Главным результатом такой политики стало даже не уничтожение русской народной культуры, а маргинализация русской темы, ее полное вытеснение из приемлемого для культурного человека поля. Между Пушкиным и фофудьей места не остается. Tertium non datur. В результате не просто народная культура сходит на нет, но сама постановка вопроса о ее возрождении вызывает у нормальных людей здоровый смех. Наша русскоязычная речевая практика не сохранила ни слов, ни понятий для того, чтобы говорить о любви к своей стране и своему народу, оставаясь при этом в культурном поле. Эта ситуация структурно идентична той, что сложилась в русском языке с вопросами пола. О табуированном – только неприлично. Запрет русской темы закономерно привел к появлению того, что мы видим на фотографиях с "русских маршей". Как сказал в недавнем интервью Навальный: "большое количество маргиналов и людей, которые бегают с этими пресловутыми зиг-хайлями - это прямое следствие того, что националистическое движение не имеет возможности существовать в легальном поле". На пути к русскому национализму поставлен столь высокий культурный барьер, что перескочить его могут почти исключительно люди, не отягощенные культурой. Именно поэтому фотографии с националистических мероприятий производят столь тягостное впечатление. Русского национализма как бы и нет вовсе. Есть "русский фашизм". В такой ситуации настаивать на своей принадлежности к русским стало неприличным. Ты русский? Вперед – к щам, фофудье и зигующим молодчикам.

Снова Панова?
Тем временем русские все настойчивее требуют гражданских и политических прав, хотя (скажем "спасибо" советским и российским идеологам) почти не представляют, что это такое. Однако без признания русских субъектом политики и права никакой разговор о правовом государстве невозможен. Хрестоматийный ответ трижды лауреата Сталинской премии Веры Пановой Довлатову, о том, что правитель России не обязательно должен быть русским, но обязательно - умным, не верен по существу: только русский народ имеет право устанавливать правила своего политического существования. Предписывать конкретное решение нельзя. Если народ скажет, что правитель должен быть русским – будет русским; скажет: умным – будет умным, скажет: лысым, пьяным и веселым – будет лысым, пьяным и веселым. Можно подсказывать народу правильное решение, но не диктовать его. Производство политических "средств производства" должно оставаться у народа. Надо либо признать право народа на политическую субъектность, либо открыто отказать ему в этом праве, четко понимая, что тогда режим будет объявлен диктатурой или оккупацией по отношению к русским.

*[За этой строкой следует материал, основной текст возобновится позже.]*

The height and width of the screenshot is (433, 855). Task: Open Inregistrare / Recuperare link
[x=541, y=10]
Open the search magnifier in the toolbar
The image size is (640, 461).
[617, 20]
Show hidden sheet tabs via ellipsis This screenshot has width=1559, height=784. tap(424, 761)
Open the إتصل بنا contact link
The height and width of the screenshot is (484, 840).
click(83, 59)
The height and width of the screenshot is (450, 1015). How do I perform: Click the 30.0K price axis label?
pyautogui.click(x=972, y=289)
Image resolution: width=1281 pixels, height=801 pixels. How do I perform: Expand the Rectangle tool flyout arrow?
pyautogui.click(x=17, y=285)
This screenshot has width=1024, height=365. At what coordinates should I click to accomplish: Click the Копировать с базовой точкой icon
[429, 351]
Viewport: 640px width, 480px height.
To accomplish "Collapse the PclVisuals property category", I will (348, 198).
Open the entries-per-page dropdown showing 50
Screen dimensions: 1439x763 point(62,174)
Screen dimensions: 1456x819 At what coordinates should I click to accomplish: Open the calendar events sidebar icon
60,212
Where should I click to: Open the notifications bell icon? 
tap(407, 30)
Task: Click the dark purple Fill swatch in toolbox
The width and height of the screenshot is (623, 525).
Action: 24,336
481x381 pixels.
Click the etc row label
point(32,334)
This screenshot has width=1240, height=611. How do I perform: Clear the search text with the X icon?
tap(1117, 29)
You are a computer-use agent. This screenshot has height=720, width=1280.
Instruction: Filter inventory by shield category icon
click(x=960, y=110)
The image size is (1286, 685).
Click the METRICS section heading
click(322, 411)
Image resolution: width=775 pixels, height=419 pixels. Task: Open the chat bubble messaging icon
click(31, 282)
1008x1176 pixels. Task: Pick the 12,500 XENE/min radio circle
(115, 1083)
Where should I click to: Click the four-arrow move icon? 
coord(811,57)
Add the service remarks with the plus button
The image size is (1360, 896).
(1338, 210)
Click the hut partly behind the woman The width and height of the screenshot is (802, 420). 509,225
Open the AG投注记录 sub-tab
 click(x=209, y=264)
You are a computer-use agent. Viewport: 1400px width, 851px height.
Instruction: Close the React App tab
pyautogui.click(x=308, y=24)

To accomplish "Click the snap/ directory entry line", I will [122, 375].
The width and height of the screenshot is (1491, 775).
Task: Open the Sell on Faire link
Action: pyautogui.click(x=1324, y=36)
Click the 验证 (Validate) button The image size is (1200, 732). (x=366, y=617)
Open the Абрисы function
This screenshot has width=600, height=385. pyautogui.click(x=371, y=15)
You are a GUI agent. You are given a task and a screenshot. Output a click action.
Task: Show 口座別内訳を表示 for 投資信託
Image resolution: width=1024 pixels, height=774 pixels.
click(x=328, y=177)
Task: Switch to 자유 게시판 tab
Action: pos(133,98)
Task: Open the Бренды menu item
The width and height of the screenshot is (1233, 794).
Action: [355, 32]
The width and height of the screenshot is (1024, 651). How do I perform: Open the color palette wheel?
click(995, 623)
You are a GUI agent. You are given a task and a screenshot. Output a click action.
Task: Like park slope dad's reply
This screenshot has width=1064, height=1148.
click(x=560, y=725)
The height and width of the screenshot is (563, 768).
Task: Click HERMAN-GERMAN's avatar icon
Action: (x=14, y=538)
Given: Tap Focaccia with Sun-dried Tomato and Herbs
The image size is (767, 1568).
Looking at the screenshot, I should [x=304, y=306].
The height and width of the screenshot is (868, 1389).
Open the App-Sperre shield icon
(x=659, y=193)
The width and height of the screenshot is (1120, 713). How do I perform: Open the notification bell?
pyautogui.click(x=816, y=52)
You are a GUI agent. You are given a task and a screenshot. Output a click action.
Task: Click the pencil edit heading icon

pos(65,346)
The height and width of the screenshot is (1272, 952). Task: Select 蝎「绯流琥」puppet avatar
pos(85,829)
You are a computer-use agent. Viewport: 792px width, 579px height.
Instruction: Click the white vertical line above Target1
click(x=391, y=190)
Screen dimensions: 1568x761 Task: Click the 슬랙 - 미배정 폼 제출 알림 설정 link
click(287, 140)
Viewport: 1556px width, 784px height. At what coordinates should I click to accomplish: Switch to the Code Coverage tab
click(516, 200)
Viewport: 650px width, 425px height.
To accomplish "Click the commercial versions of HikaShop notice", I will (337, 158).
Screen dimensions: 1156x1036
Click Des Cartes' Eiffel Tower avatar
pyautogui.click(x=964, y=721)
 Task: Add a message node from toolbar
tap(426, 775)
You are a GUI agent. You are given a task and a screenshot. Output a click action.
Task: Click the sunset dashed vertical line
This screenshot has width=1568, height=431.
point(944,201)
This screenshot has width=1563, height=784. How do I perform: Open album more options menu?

Русский вопрос сводится не к тому, чтобы русские могли дать выход своей ксенофобии: прогнали бы "инородцев", крестили мусульман и отдали всю власть скинхедам, а к тому, чтобы русский народ хоть где-нибудь и хоть когда-нибудь стал "носителем суверенитета и единственным источником власти".

Чужие требования всегда кажутся надуманными. А люди просто хотят пожить в своем доме, с плохими Тамбовом и Костромой, без хороших Чечни и Дагестана. Пусть этот дом кому-то кажется небогатым или неказистым, но для русских он свой. Неужели не заслужили?